A powerful storm system capable of toppling trees, knocking out power and tying up air traffic will probably start later today with an outbreak of strong tornadoes across northern Illinois and Iowa.
Almost 51 million people from Iowa to the Atlantic are under threat from “major severe” thunderstorms and high winds through tomorrow, said the U.S. Storm Prediction Center. About 12 million people, including Chicago residents, are in an area considered to be at high risk.
A tornado watch, meaning the deadly storms are likely, has been issued until 9 p.m. local time for parts of Iowa, Minnesota, Wisconsin and Illinois, and “potentially explosive thunderstorm development is possible over the next few hours,” the center said.
“We have a powerful weather system taking shape in the Midwest,” Russell Schneider, director of the center in Norman, Oklahoma, said by telephone. “This is a very significant weather day for Chicago and the upper Midwest, one of the more severe weather days they will see this year, so people need to have a plan.”
There is a chance the storms will grow into a derecho, a rare event characterized by winds of at least 58 miles (93 kilometers) per hour creating a line of damage at least 240 miles long. A derecho swept through the Midwest into the mid-Atlantic a year ago, knocking out power to 5 million people from Chicago to the District of Columbia and killing 22, according to government data.

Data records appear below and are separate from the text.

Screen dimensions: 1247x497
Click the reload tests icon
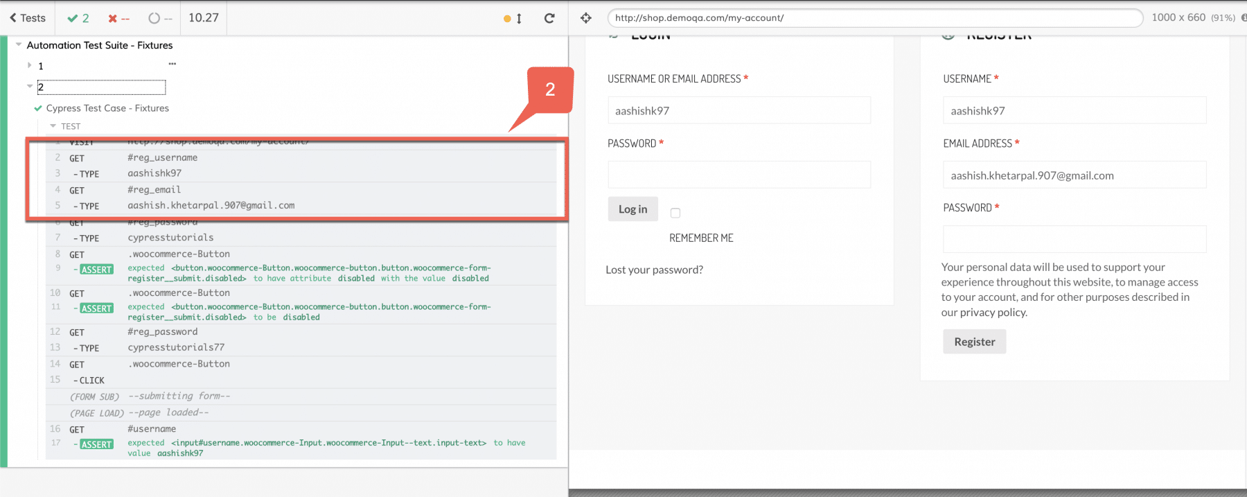549,18
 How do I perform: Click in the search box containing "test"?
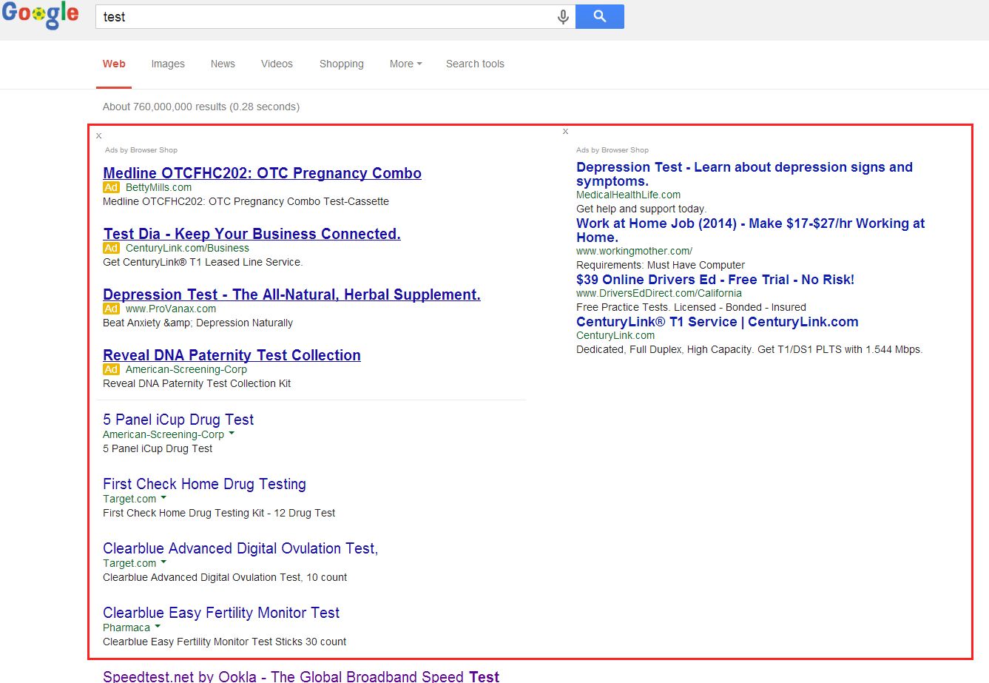point(325,17)
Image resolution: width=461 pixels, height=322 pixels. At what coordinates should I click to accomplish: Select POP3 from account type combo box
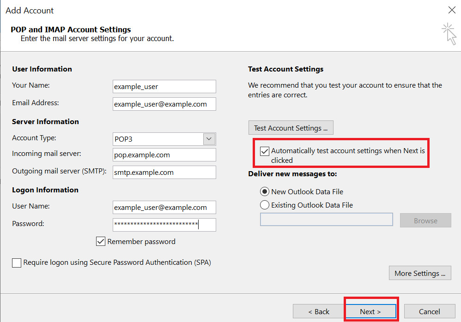[x=164, y=139]
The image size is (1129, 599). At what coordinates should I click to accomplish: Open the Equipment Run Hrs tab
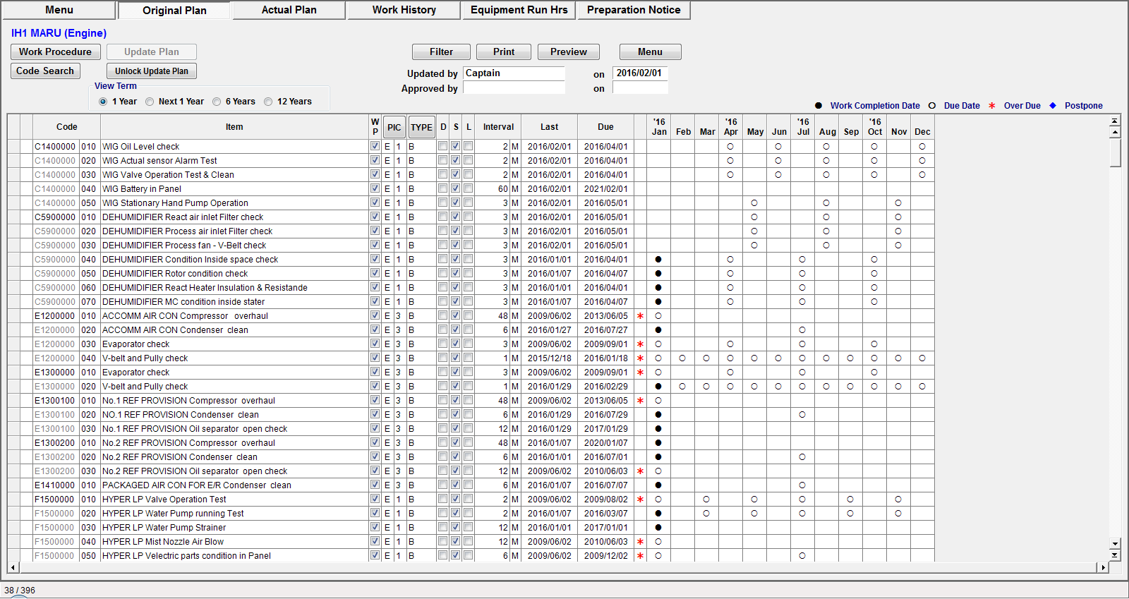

The most severe weather is expected to start in the Chicago area about 5 p.m. local time, the National Weather Service said. Gusts as high as 100 mph are possible.
Today’s storms will probably cause widespread power failures and disrupt air traffic, especially at Chicago’s O’Hare International Airport and in Detroit, Schneider said. Airlines are being warned that extreme turbulence is possible and 3-inch (8 centimeter) hail is possible on the ground and in the air.

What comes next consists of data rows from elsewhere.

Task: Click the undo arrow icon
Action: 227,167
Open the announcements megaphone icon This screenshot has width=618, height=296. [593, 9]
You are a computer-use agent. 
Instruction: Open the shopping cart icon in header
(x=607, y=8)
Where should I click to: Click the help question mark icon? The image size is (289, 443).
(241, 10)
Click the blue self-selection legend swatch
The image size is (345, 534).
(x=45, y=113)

At 2:30 p.m. local time, 108 flights had been canceled at O’Hare, according to FlightAware, a Houston-based airline tracking service.
Derechos are rare because they require a number of smaller storms “to work together,” Schneider said. More than 75 percent of derechos occur from May to August and they’re most likely to happen along an axis from the southern Great Lakes southwest into Texas, according to the storm center.
Flood watches, warnings and advisories stretch in an unbroken string from northern Illinois to Massachusetts. There is a chance of severe weather later today and overnight along the Interstate 95 corridor from Philadelphia to Washington, said Tom Kines, a meteorologist with AccuWeather Inc. in State College, Pennsylvania.
Those storms won’t be the main threat, however. A second round of bad weather, sparked by the system crossing the Midwest today, will strike the mid-Atlantic tomorrow, Kines said.
An area from central New Jersey to northern Virginia, including Philadelphia, Baltimore and Washington, has a 45 percent chance of high winds, hail and possibly tornadoes, according to a storm center forecast.
Kines said New York City and Boston may be spared the worst weather. The New England states will benefit from cool onshore winds that will help stabilize the atmosphere, keeping the severe thunderstorms from forming, he said.
New York may still receive 2.5 to 3.5 inches of rain, with some isolated areas getting as much as 5 inches through tomorrow night, according to the weather service.
Severe thunderstorms and the tornadoes that sometimes accompany them caused $15 billion in insured losses in 2012 and $25 billion in 2011, according to the Insurance Information Institute in New York.
From 1992 to 2011, thunderstorms and tornadoes accounted for the second-highest amount of catastrophic loss in the U.S., $130.2 billion, topped only by hurricanes and tropical storms with $161.3 billion, the institute said.